* GOAL OF THE EXERCISE: Reproduce the data below word for word, keeping every line unchanged.

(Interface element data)
## start

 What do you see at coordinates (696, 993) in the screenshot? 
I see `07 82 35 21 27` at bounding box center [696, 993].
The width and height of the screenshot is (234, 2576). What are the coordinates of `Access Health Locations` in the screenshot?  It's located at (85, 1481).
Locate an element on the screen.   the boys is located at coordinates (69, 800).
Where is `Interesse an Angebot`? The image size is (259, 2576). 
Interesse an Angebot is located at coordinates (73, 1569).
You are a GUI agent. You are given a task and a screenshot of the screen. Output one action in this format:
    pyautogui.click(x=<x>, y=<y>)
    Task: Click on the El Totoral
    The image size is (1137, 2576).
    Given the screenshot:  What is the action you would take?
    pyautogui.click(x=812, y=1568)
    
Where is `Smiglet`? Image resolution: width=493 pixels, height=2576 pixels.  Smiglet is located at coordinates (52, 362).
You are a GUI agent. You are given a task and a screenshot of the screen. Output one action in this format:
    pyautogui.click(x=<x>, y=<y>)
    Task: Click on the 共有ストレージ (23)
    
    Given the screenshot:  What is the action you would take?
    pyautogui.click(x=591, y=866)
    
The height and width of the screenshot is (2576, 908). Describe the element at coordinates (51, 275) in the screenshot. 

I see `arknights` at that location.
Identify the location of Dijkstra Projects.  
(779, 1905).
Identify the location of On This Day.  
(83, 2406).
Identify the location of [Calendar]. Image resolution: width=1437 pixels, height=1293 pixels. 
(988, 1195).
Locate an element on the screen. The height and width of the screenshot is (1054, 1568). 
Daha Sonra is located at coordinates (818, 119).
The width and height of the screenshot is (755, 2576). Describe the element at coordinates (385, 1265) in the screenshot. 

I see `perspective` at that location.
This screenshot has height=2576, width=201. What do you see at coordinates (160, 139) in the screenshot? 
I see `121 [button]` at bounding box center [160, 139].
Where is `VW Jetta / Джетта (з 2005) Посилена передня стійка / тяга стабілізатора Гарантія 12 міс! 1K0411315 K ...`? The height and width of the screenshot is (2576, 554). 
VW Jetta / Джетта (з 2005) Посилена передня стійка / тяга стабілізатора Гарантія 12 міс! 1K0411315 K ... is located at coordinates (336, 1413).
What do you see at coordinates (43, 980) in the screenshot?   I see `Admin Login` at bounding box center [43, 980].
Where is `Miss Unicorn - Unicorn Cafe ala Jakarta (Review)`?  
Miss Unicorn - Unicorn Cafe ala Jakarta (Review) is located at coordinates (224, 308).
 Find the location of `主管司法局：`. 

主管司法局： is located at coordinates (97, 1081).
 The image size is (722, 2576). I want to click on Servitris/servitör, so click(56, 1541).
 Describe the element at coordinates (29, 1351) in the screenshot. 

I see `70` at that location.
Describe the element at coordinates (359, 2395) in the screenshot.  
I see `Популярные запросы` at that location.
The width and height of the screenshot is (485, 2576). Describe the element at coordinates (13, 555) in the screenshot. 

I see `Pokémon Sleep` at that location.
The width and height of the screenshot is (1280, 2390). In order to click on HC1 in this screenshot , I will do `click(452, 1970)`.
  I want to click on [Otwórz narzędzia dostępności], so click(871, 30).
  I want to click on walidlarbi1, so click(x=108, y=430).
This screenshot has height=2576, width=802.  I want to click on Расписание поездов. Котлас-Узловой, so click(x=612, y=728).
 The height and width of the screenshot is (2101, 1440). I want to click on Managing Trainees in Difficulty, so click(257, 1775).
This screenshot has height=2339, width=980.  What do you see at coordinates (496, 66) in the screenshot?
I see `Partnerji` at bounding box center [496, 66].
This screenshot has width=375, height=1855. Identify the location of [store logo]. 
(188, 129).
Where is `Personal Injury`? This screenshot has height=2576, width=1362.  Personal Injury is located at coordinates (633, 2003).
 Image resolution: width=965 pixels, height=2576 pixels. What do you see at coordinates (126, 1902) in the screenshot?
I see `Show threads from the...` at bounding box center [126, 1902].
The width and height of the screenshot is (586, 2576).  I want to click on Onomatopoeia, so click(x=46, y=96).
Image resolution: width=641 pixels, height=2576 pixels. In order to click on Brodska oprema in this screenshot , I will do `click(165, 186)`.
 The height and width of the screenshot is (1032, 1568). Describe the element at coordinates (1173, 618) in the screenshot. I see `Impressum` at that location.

## end

* TASK SOLUTION:
 What do you see at coordinates (696, 993) in the screenshot? 
I see `07 82 35 21 27` at bounding box center [696, 993].
The width and height of the screenshot is (234, 2576). What are the coordinates of `Access Health Locations` in the screenshot?  It's located at (85, 1481).
Locate an element on the screen.   the boys is located at coordinates (69, 800).
Where is `Interesse an Angebot`? The image size is (259, 2576). 
Interesse an Angebot is located at coordinates (73, 1569).
You are a GUI agent. You are given a task and a screenshot of the screen. Output one action in this format:
    pyautogui.click(x=<x>, y=<y>)
    Task: Click on the El Totoral
    The image size is (1137, 2576).
    Given the screenshot:  What is the action you would take?
    pyautogui.click(x=812, y=1568)
    
Where is `Smiglet`? Image resolution: width=493 pixels, height=2576 pixels.  Smiglet is located at coordinates (52, 362).
You are a GUI agent. You are given a task and a screenshot of the screen. Output one action in this format:
    pyautogui.click(x=<x>, y=<y>)
    Task: Click on the 共有ストレージ (23)
    
    Given the screenshot:  What is the action you would take?
    pyautogui.click(x=591, y=866)
    
The height and width of the screenshot is (2576, 908). Describe the element at coordinates (51, 275) in the screenshot. 

I see `arknights` at that location.
Identify the location of Dijkstra Projects.  
(779, 1905).
Identify the location of On This Day.  
(83, 2406).
Identify the location of [Calendar]. Image resolution: width=1437 pixels, height=1293 pixels. 
(988, 1195).
Locate an element on the screen. The height and width of the screenshot is (1054, 1568). 
Daha Sonra is located at coordinates (818, 119).
The width and height of the screenshot is (755, 2576). Describe the element at coordinates (385, 1265) in the screenshot. 

I see `perspective` at that location.
This screenshot has height=2576, width=201. What do you see at coordinates (160, 139) in the screenshot? 
I see `121 [button]` at bounding box center [160, 139].
Where is `VW Jetta / Джетта (з 2005) Посилена передня стійка / тяга стабілізатора Гарантія 12 міс! 1K0411315 K ...`? The height and width of the screenshot is (2576, 554). 
VW Jetta / Джетта (з 2005) Посилена передня стійка / тяга стабілізатора Гарантія 12 міс! 1K0411315 K ... is located at coordinates (336, 1413).
What do you see at coordinates (43, 980) in the screenshot?   I see `Admin Login` at bounding box center [43, 980].
Where is `Miss Unicorn - Unicorn Cafe ala Jakarta (Review)`?  
Miss Unicorn - Unicorn Cafe ala Jakarta (Review) is located at coordinates (224, 308).
 Find the location of `主管司法局：`. 

主管司法局： is located at coordinates (97, 1081).
 The image size is (722, 2576). I want to click on Servitris/servitör, so click(56, 1541).
 Describe the element at coordinates (29, 1351) in the screenshot. 

I see `70` at that location.
Describe the element at coordinates (359, 2395) in the screenshot.  
I see `Популярные запросы` at that location.
The width and height of the screenshot is (485, 2576). Describe the element at coordinates (13, 555) in the screenshot. 

I see `Pokémon Sleep` at that location.
The width and height of the screenshot is (1280, 2390). In order to click on HC1 in this screenshot , I will do `click(452, 1970)`.
  I want to click on [Otwórz narzędzia dostępności], so click(871, 30).
  I want to click on walidlarbi1, so click(x=108, y=430).
This screenshot has height=2576, width=802.  I want to click on Расписание поездов. Котлас-Узловой, so click(x=612, y=728).
 The height and width of the screenshot is (2101, 1440). I want to click on Managing Trainees in Difficulty, so click(257, 1775).
This screenshot has height=2339, width=980.  What do you see at coordinates (496, 66) in the screenshot?
I see `Partnerji` at bounding box center [496, 66].
This screenshot has width=375, height=1855. Identify the location of [store logo]. 
(188, 129).
Where is `Personal Injury`? This screenshot has height=2576, width=1362.  Personal Injury is located at coordinates (633, 2003).
 Image resolution: width=965 pixels, height=2576 pixels. What do you see at coordinates (126, 1902) in the screenshot?
I see `Show threads from the...` at bounding box center [126, 1902].
The width and height of the screenshot is (586, 2576).  I want to click on Onomatopoeia, so click(x=46, y=96).
Image resolution: width=641 pixels, height=2576 pixels. In order to click on Brodska oprema in this screenshot , I will do `click(165, 186)`.
 The height and width of the screenshot is (1032, 1568). Describe the element at coordinates (1173, 618) in the screenshot. I see `Impressum` at that location.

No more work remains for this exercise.